Das hat einem keiner gesungen. Das Leben einfach ist. Da sind zum Beispiel die Tage, die man gar nicht fühlt. Aber das wußte ich vom Gebeugten. Nix zu fühlen ist ganz schlecht. Das ist überhaupt nicht komisch. Des Menschen Auge ist ganz taub, das denke ich, sehe ich. Die Menschen sind ein Zittern, das kam wieder vom Gebeugten, der das Zitat von Giovannis Frau hatte, die es selbst bei Kiergegaard gelesen hatte.
Der Mensch ist ein Zittern.
Das gefällt mir. Wenn ich so was höre, bin ich ganz aus dem Häuschen.

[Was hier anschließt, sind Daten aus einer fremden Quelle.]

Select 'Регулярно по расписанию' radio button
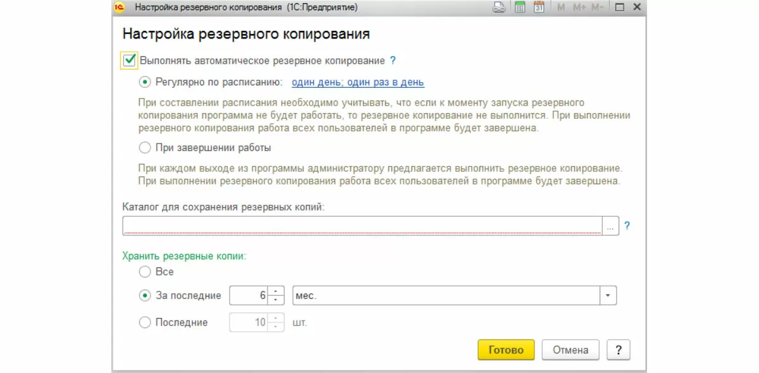This screenshot has width=759, height=373. click(145, 82)
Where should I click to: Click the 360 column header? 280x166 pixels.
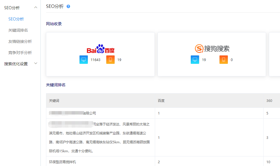(x=269, y=101)
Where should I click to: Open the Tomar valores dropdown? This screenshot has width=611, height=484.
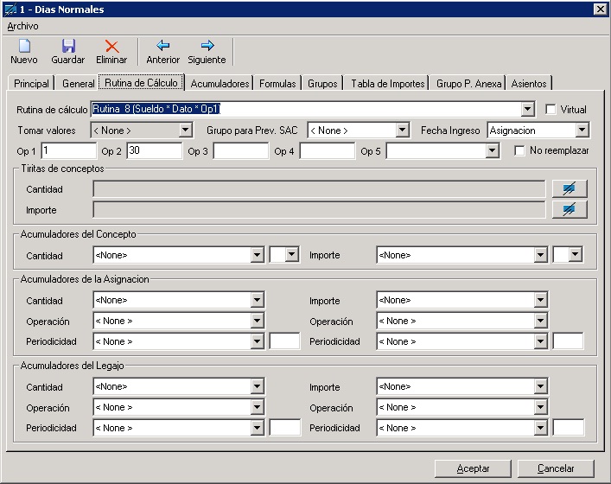(x=185, y=131)
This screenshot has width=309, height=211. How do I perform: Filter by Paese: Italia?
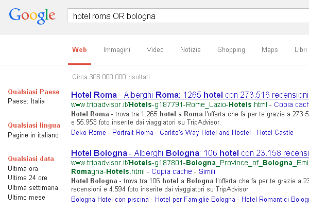click(26, 101)
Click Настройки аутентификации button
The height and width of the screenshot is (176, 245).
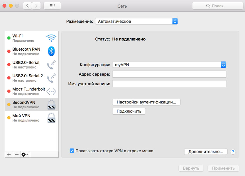click(x=146, y=102)
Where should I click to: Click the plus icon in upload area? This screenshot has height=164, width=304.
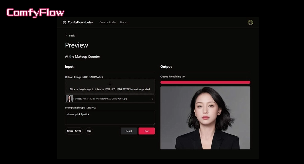pos(110,84)
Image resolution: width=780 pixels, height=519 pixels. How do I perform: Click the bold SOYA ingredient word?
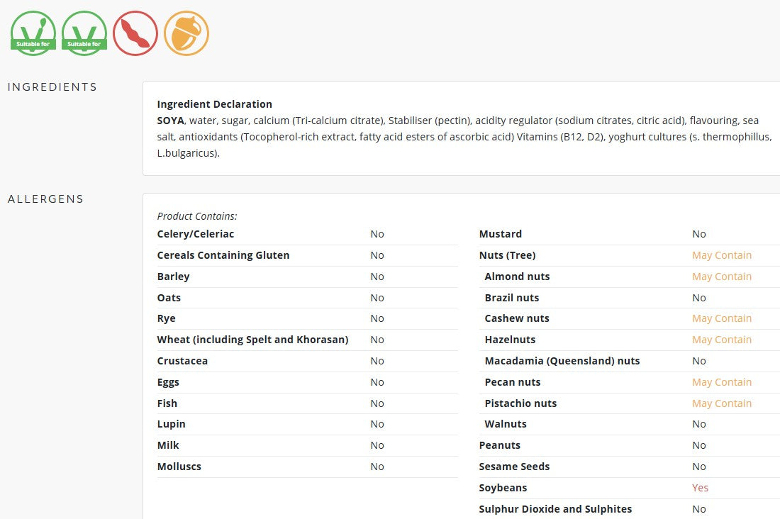tap(170, 121)
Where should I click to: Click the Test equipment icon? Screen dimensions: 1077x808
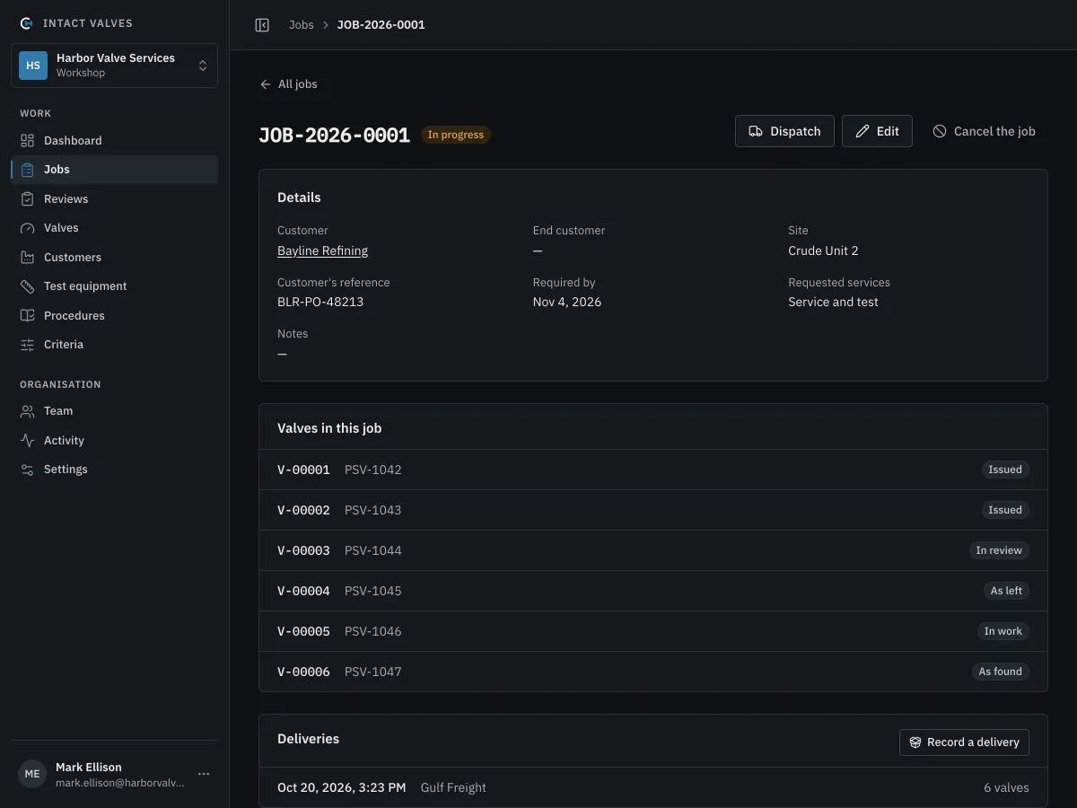coord(28,286)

Am Samstag stand ich schon um 8.45 Uhr vor der Schusterstube. An diesem Tag, wie an allen Samstagen, öffnet Guido erst um 9.05 Uhr. Ich war bereits mit dem Fahrrad vorgefahren, einen Magnat-Lautsprecher in einem Karton auf dem Gepäckträger. Guido Zeman ist ein glücklicher Mensch Das sagt er auch von sich selbst. Und ich vertraue jedes seiner Worte. Guido Zeman. Seit 11 Jahren habe ich kein Paar Schuhe mehr gekauft. Vor 11 Jahren bin ich los und habe auf einen Schlag sechs Paar gekauft. Lederschuhe mit Ledersohlen, haben ihr Geld gekostet. Meisterware aus Florenz. Und Guido hält sie in Schuß. Schaut mal vorbei. Er repariert Taschen, Ledergürtel, fertigt Schlüssel, schleift Messer, besorgt Stempel und erhält Herrenschuhe zur Reparatur – und Damenschuhe, die für mich wieder interessant sind.

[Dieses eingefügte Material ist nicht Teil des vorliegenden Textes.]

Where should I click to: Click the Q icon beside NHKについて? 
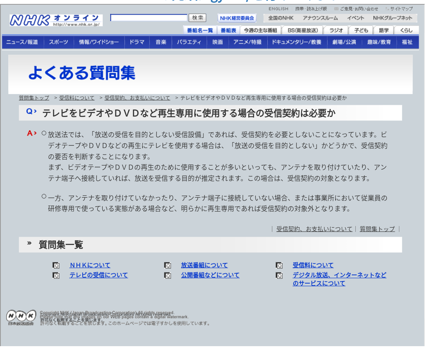pyautogui.click(x=56, y=265)
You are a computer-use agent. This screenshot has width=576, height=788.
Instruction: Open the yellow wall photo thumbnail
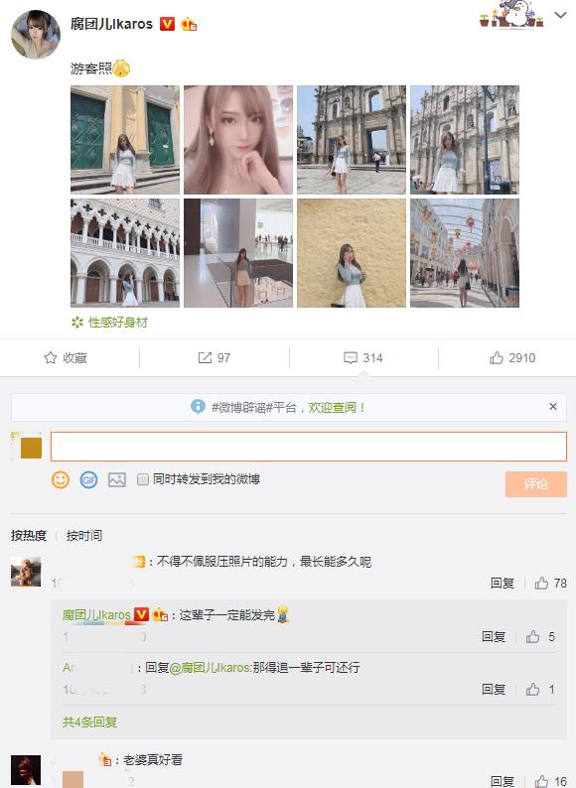352,253
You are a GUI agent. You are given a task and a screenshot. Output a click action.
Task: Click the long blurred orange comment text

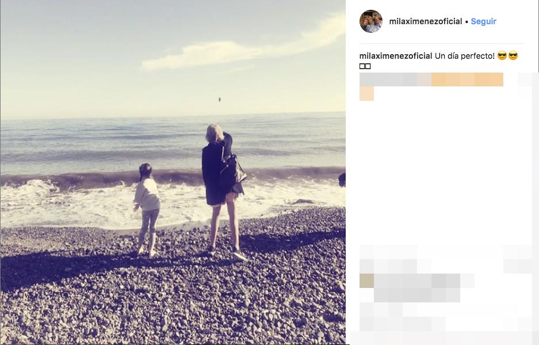pyautogui.click(x=467, y=79)
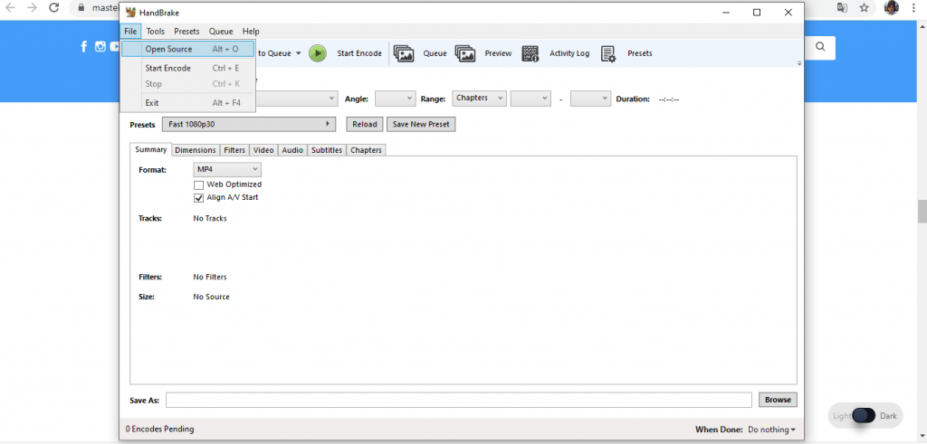
Task: Click the Facebook icon on the webpage
Action: pyautogui.click(x=84, y=47)
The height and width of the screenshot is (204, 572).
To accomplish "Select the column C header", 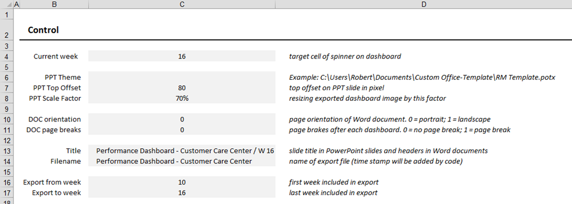I will tap(182, 4).
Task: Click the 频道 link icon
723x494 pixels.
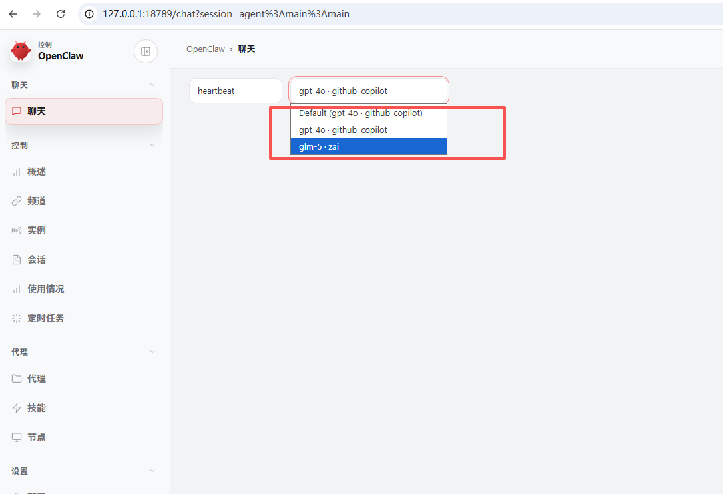Action: [x=17, y=201]
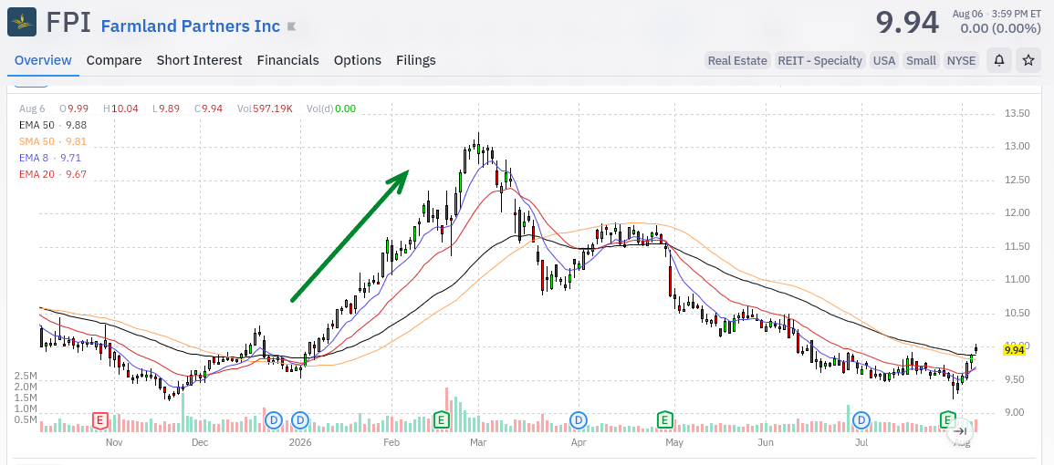Go to the Options tab
Viewport: 1054px width, 465px height.
pos(358,60)
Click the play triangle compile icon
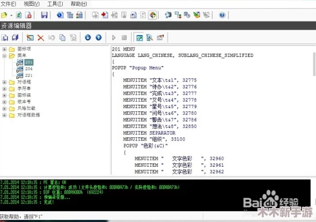The image size is (316, 222). pyautogui.click(x=114, y=37)
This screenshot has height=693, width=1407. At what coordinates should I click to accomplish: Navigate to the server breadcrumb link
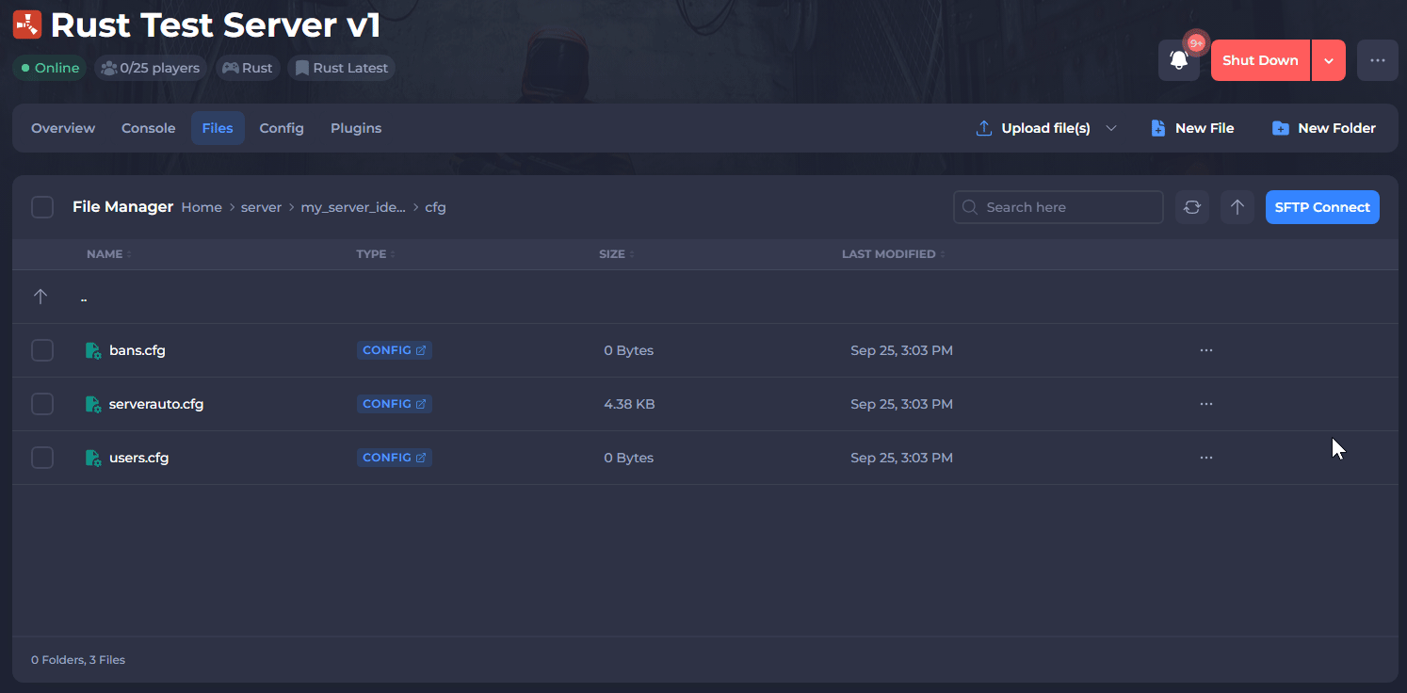pyautogui.click(x=261, y=207)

Ohne Umschweife ging er an die Arbeit und nähte dem Rocco sein Halsband. Ich schlug vor, das Halsband auf Reißfestigkeit zu prüfen. Ich an der Leine auf allen Viern, Guido hinter mir herziehend durch Gräfelfing. Ich würde auch nicht Knurren, gab ich ein Versprechen.
Jedenfalls von Guido kam der Tipp mit den Tieftönern. Die Sicken an den Tieftönern seiner sündteuren JBL-Boxen waren hinüber. Und meine auch. Magnat-Boxen. Jens Hoffmeyer wiederum, der in Niedersachsen seinen Stammsitz hat, JH-elektronic – so, wo ist jetzt die Adresse? -
JH-elektronic
Stettinerstrasse 3
29690 Schwarmstedt
Tel. 05071-9668188
Anprechepartner:
Jens Hoffmeyer
Und von Jens Hoffmeyer kamen die repararierten Tieftöner zurück. Neue Lautsprecher hätte ich mir überhaupt nicht leisten können.
Wiederum Guido mußte jetzt mit dem Lötkolben ran, den Kontakt herstellen. Wie ich gleich sah, er war in charmanter Begleitung. Ein Mann, der seinen Platz gefunden hat. Die Schusterstube, die ihm Arbeit und Brot verschafft. Ich kümmere mich ums Marketing. Es hat schon Leute aus Kassel und Ingolstadt gegeben, die angerufen haben, ob er nicht könnte. Sie hätten ihn im Internet gefunden. Meine Marketingstrategie, die Schusterstube gelegentlich zu erwähnen. Mündlich, schriftlich – Rauchzeichen.
Ich schob das Rad mit den zwei Magnat-Trümmern nach Hause. Legte Dave Brubeck auf, Midsummer Night Concert und legte mich aufs Bett. Ich hatte die letzten drei Tage fünf Stunden geschlafen und fragte mich deshalb wohl auch, wen ich gern an meinem Sterbebett sehen möchte. Und ich war richtig zufrieden und gut drauf, daß wir uns umarmt hatten, geküßt geliebt gehaßt. Und ich sagte, wir haben nur dieses eine, einzigartige Wackelleben, dieses ein Zittern.
So Sachen eben, wie sie Opa Zilli sagte, dem man mit Kirche nicht unbedingt kommen durfte. Irgendwas wußte er. Das vermute ich. Irgendwas wird schon sein. Also wenn Dir Irgendwas bewußt ist, dann ist alles Klarschiff, also nicht das Leben, aber der Tod. Die Hauptsache, wir sind mal wieder zusammen.